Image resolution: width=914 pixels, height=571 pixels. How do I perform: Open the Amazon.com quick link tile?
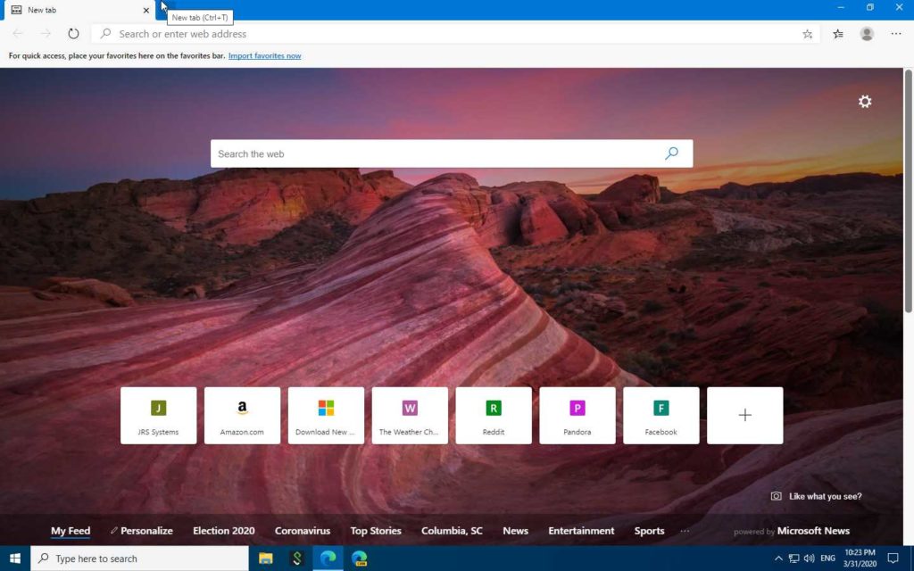(x=242, y=415)
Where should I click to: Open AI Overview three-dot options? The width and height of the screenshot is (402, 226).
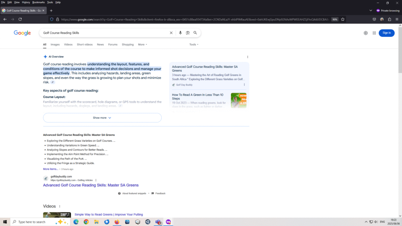coord(247,57)
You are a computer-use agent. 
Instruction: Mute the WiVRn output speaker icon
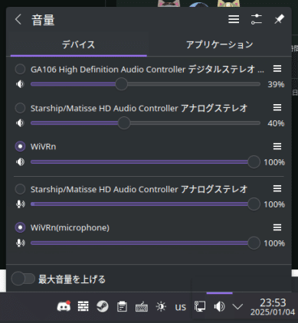tap(20, 162)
···
Instructions to follow - Starting from the line that has "You are a computer-use agent." and ending at the last line of the material above, every line should be output exactly; pictures are dropped and nothing else appears.

Your response -
You are a computer-use agent. 
Instruction: Mute the WiVRn output speaker icon
tap(20, 162)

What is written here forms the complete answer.